### Directions
Print out the complete set of records below, exactly as they read.

*** Data extracts ***

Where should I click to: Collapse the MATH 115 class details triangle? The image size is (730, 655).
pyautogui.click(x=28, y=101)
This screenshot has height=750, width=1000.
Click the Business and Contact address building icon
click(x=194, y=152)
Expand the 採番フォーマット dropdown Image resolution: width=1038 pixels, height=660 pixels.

***

### Result for this task
Where should I click to: Collapse the MATH 115 class details triangle? The image size is (730, 655).
pyautogui.click(x=28, y=101)
This screenshot has height=750, width=1000.
Click the Business and Contact address building icon
click(x=194, y=152)
Expand the 採番フォーマット dropdown Image resolution: width=1038 pixels, height=660 pixels.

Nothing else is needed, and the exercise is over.